▶ PASSAGE FOR REVIEW:
- - -

Bacteria in our stomachs might be deciding when we’ve eaten enough and switch off appetite, according to new research.
Rather than stopping eating because we have decided to, scientists suggest eating starts a population growth of more than a billion microbes in the gut which, after 20 minutes, reaches critical mass and puts on the brakes, making us feel full.
Researchers from France, Sweden and England published their findings in Cell Metabolism.
They looked at the proteins produced by Escherichia coli bacteria, common in the human gut. They found that after 20 minutes of feeding and a resulting growth in bacteria numbers, the bacteria switch from pumping out one set of proteins to pumping out another, one of which releases a hormone that acts to decrease appetite.
The findings build on evidence that bacteria play a key role in the regulation of appetite and ultimately could lead to a better understanding of treatments for eating disorders, such as obesity.
It appears that the bacteria switch off hunger. It seems to be no coincidence we feel full and tired 20 minutes after we have eaten.”
Dr Ivor Ebenezer from the University of Portsmouth and one of the co-authors of the study.
The research was led by Professor Serguei Fetissov from Rouen University in France.
Professor Fetissov and his team injected tiny doses of those post-meal proteins into rats and mice. The animals’ appetites decreased and further experiments revealed that the bacterial proteins stimulated the release of an intestinal hormone known as Peptide YY (PPY) that acts in the brain to reduce appetite and produce satiety. In addition, the researchers found that another of the bacterial proteins called ClpB also acts within the brain to regulate food intake.
It is thought that Escherichia coli might be hijacking the signals that make animals feel full, and that doing so may be a way for the bacteria to control their own numbers.
Professor Fetissov told journalists in the US that it appears it isn’t the host animal who dictates the number of bacteria in their own gut, it’s the bacteria themselves which multiply to a certain number then stop:
“We provide the nutrients to these bacteria, and they will produce, more or less, a billion more bacteria and then they will stop growing. Why they stop after producing about one billion, I have no idea. But in only 20 minutes they produce this new one billion bacteria and then they start producing new proteins that have some inhibiting effect on appetite.”

- - -

▶ TASKS:
a - Repeat word for word the stretch of the article on gut bacteria and appetite from "Bacteria in our" through "us feel full.".
b - In the article on gut bacteria and appetite, which journal published the researchers' findings?

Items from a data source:

- - -

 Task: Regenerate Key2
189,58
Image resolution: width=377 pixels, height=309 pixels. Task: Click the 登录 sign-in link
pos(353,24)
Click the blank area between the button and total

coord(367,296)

- - -

▶ LIST OF ANSWERS:
a -
Bacteria in our stomachs might be deciding when we’ve eaten enough and switch off appetite, according to new research.
Rather than stopping eating because we have decided to, scientists suggest eating starts a population growth of more than a billion microbes in the gut which, after 20 minutes, reaches critical mass and puts on the brakes, making us feel full.

b - Cell Metabolism